Friday, April 10, 2009

Computer Science and Volleyball

One of my few outside-of-computer-science activities that I actually do every week is volleyball. After our intramural game last Wednesday, I was thinking about all of the ways that the two are similar. For instance:

  1. Time Outs - In volleyball, sometimes you just need to call a timeout, mentally regroup, and then get back into it. In our game we were losing 3-9 to a team we had just squarely beaten; I called a timeout, and then we proceeded to win 15-9. What a difference that timeout made! In research it's the same way. Sometimes you just need to take a step back from what you're doing, regroup mentally, and then start off again where you left off.
  2. Team Effort - In volleyball, you have 6 people on the court at any given time. If you don't trust your teammates, you end up running over them to get balls they were perfectly prepared to hit, usually better than you end up hitting them. To really play well, you should back up other people and trust their abilities. In research you also need to trust your group members, but still encourage and back them up when possible. It's all about sharing information, ideas, and letting each other find his/her own way without stepping on each other's toes.
  3. Encouragement - When playing a team sport, you want to try to keep everyone energized and feeling good about their playing. If someone starts to doubt their abilities from a few bad hits, they are going to second guess everything else they do that game. A little "that's ok, you'll get it next time" or "great job!" will go a long way. With research, you should also encourage others even when they are struggling. Everyone needs encouragement in everything they do in life, but especially so in "high" stress situations like volleyball and research!
  4. Practice! - Obviously, if you don't practice volleyball you are not going to retain your skills. Much of it is muscle memory and reactions, which can be learned and refined over time. In computer science research you also need to practice skills such as public speaking, programming, and critical thinking. It may not be muscle memory, but it is still a set of learnable and improvable skills.

It's true that the comparison between team sports and teamwork in school and work has been made many times. However, it's nice to be reminded occasionally that our extracurricular activities really do relate to graduate school, and working on good habits and skills in one can easily help improve the other. All the more reason to be sure to get adequate "play" time in addition to work time!

Wednesday, April 01, 2009

I love April Fools, all because of Google

The title says it all. Google always pulls really great stunts for April Fool's Day. I especially love this year's CADIE. The entire concept is crazy, as we are definitely nowhere near having artificial intelligence at that level. Google really just makes the holiday so much better for all of us computer folks, because there are even deeper reasons to laugh than the pandas, rainbows, unicorns, and angry faces.

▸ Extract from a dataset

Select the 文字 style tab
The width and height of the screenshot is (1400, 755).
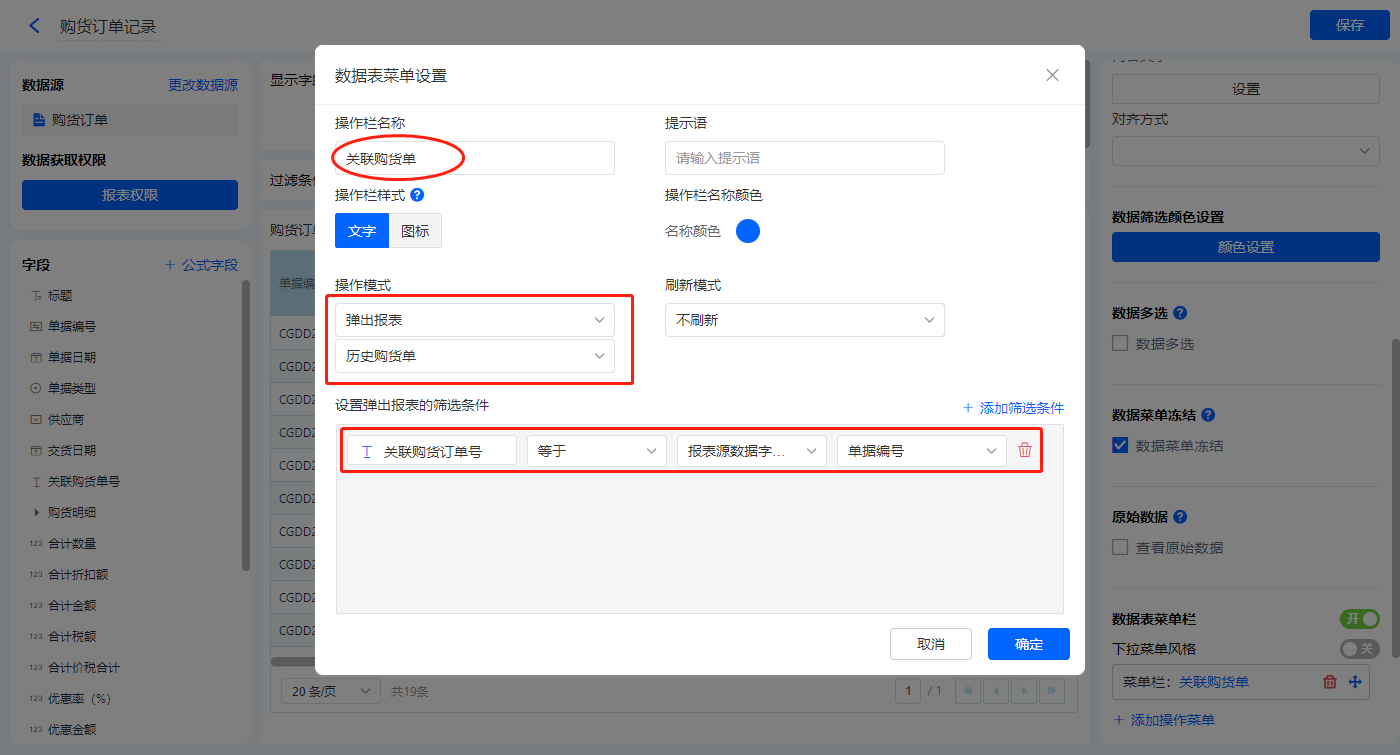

I also love how they incorporated it into so many of their sites: images, blogger, search, etc. I'm also very amused that it is changing over the course of the day; for instance, images had pictures of unicorns, rainbows, etc as the suggested images that CADIE thought everyone would like. Then sometime this afternoon it changed to an angry face, lighting bolt, and other unhappy things (including a glaring panda icon) because CADIE discovered that people in fact don't all love unicorns and rainbows. Hilarious!

For the drab day today has been, Google has really made it much better!